=== TASK BRIEF ===
Give an exact reproduction of the lines from the one with "The height and" to the final line of the entries below, both ends included, and omit the pictures.

=== PROVIDED INFORMATION ===
_ _ _ _

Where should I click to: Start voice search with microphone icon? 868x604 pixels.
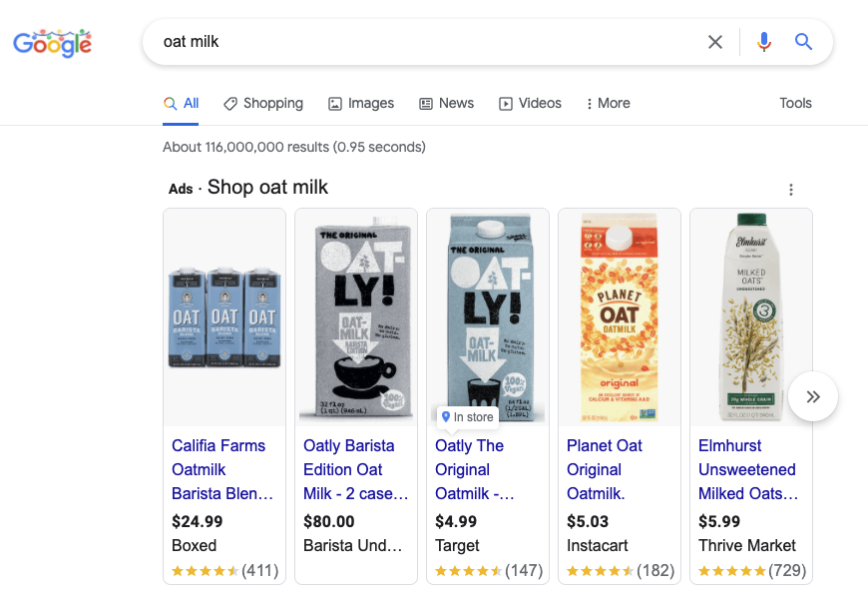pyautogui.click(x=764, y=42)
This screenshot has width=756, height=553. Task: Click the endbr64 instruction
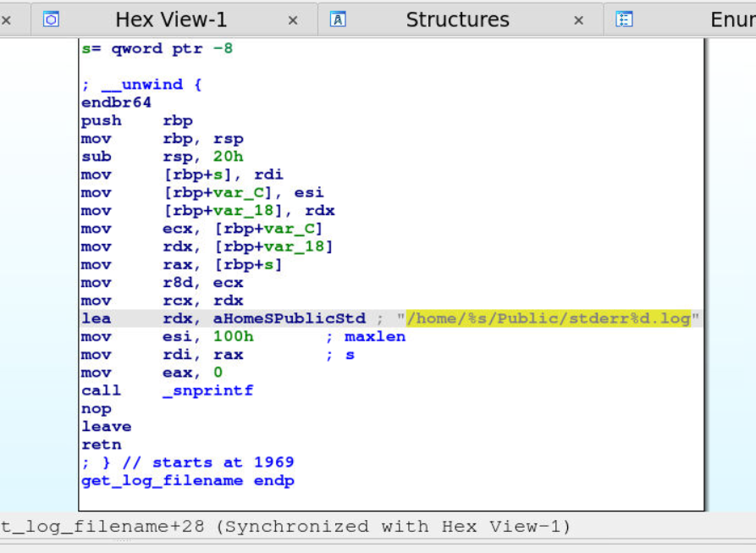pyautogui.click(x=116, y=102)
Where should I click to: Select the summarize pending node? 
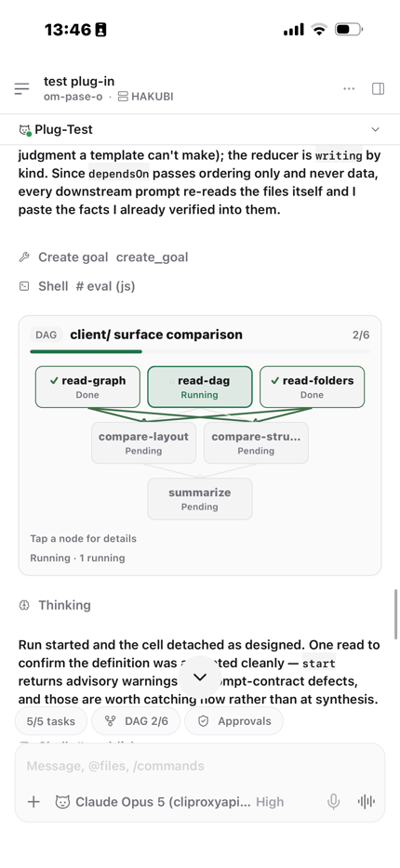pos(200,499)
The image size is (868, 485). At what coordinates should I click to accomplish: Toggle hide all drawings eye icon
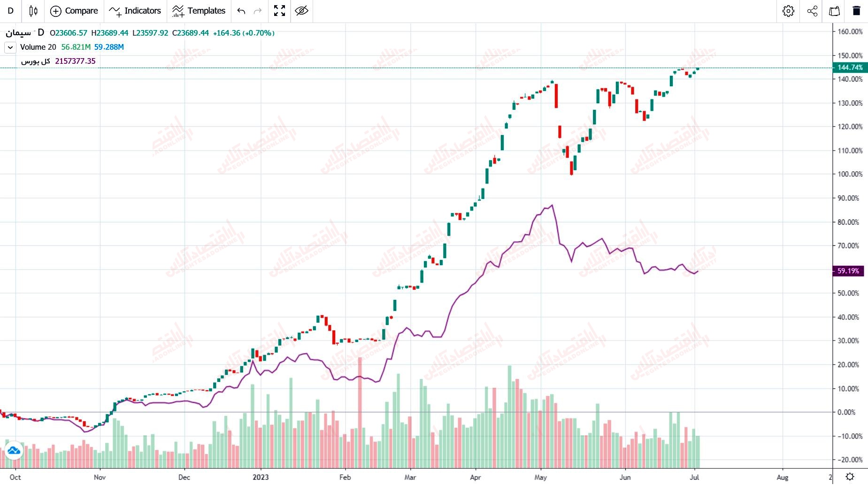(301, 11)
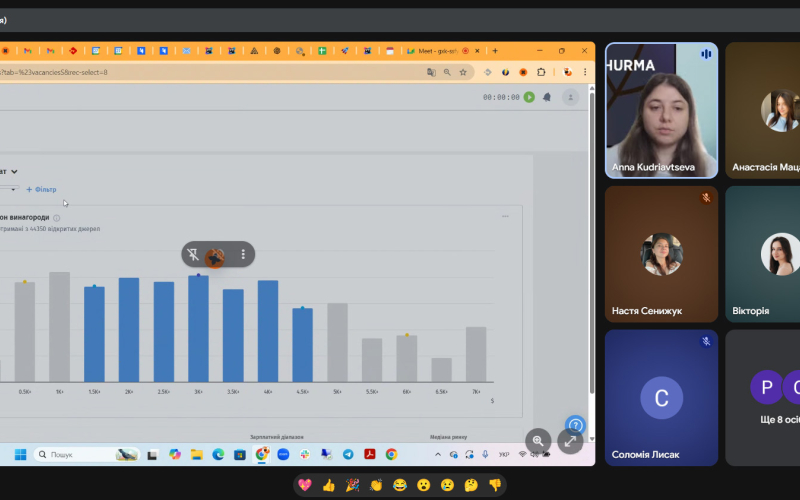This screenshot has height=500, width=800.
Task: Open the chart card's three-dot menu
Action: coord(505,216)
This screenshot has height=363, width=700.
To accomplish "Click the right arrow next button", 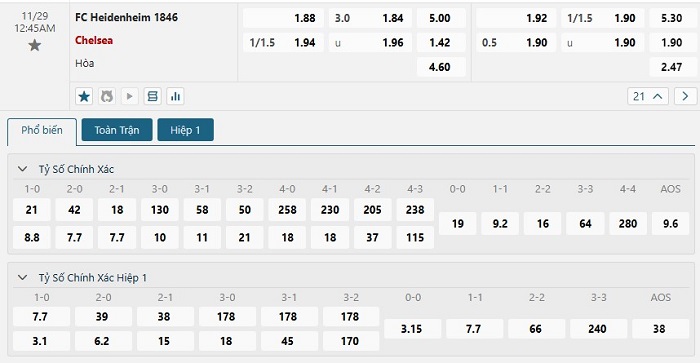I will 685,96.
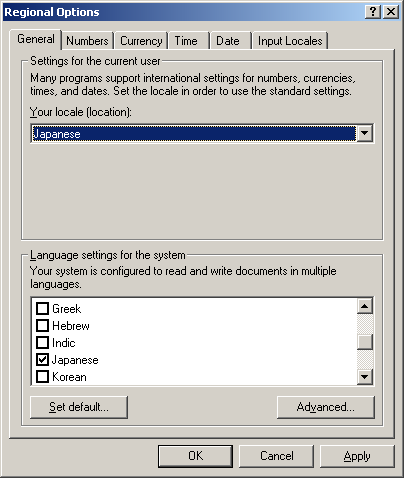Image resolution: width=404 pixels, height=478 pixels.
Task: Open the Input Locales tab
Action: tap(290, 41)
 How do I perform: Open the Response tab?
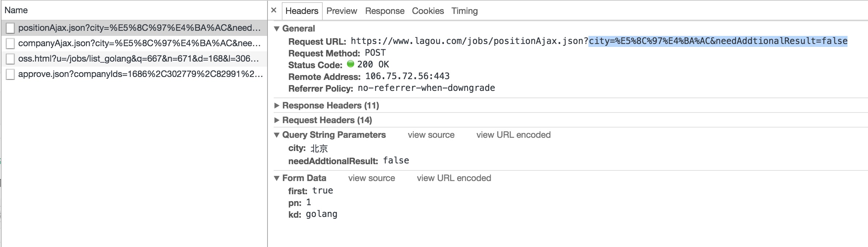(x=385, y=11)
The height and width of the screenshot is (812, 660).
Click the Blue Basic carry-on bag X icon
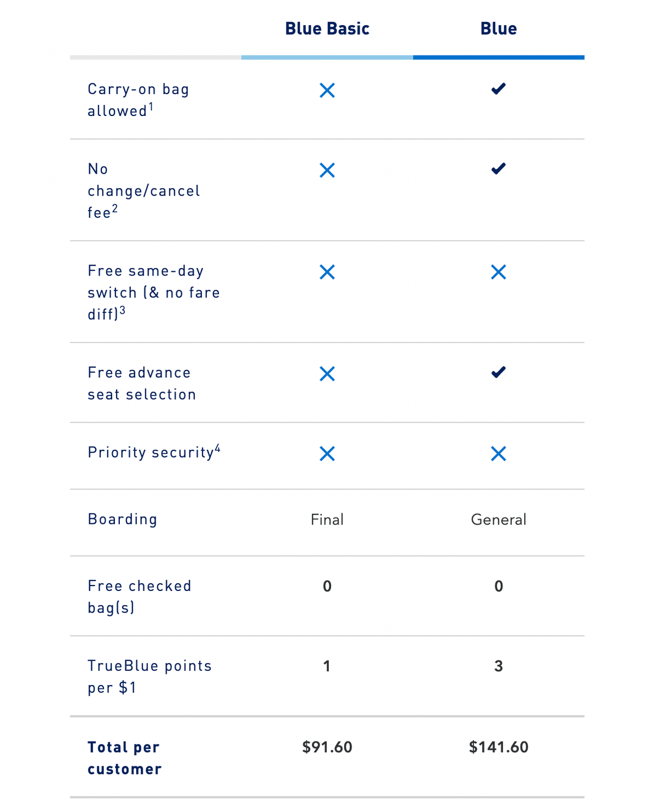pos(327,91)
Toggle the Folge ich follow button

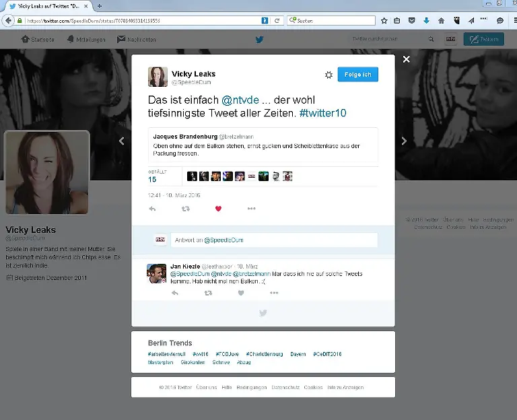(x=357, y=75)
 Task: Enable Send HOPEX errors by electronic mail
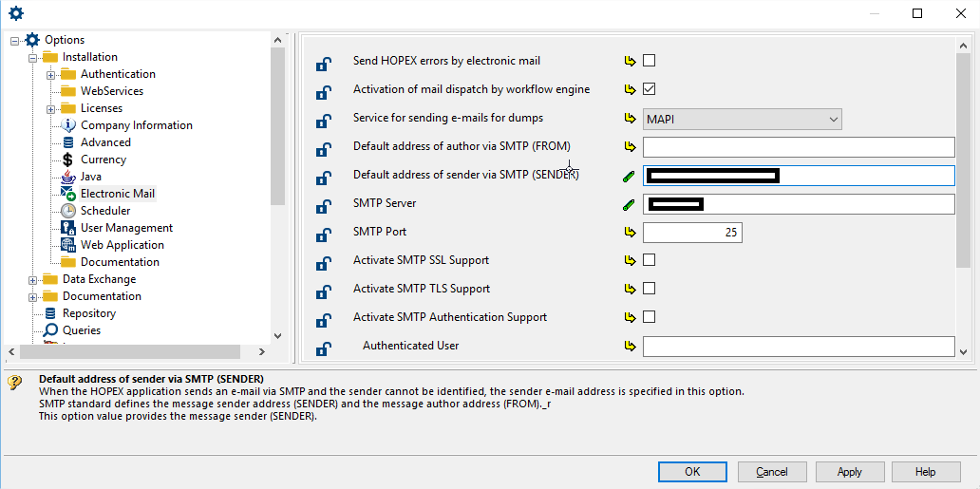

_ _ _ _

=== OUTPUT BELOW ===
The height and width of the screenshot is (812, 660).
Click the Blue Basic carry-on bag X icon
pos(327,91)
Toggle the Folge ich follow button

(x=357, y=75)
 Task: Enable Send HOPEX errors by electronic mail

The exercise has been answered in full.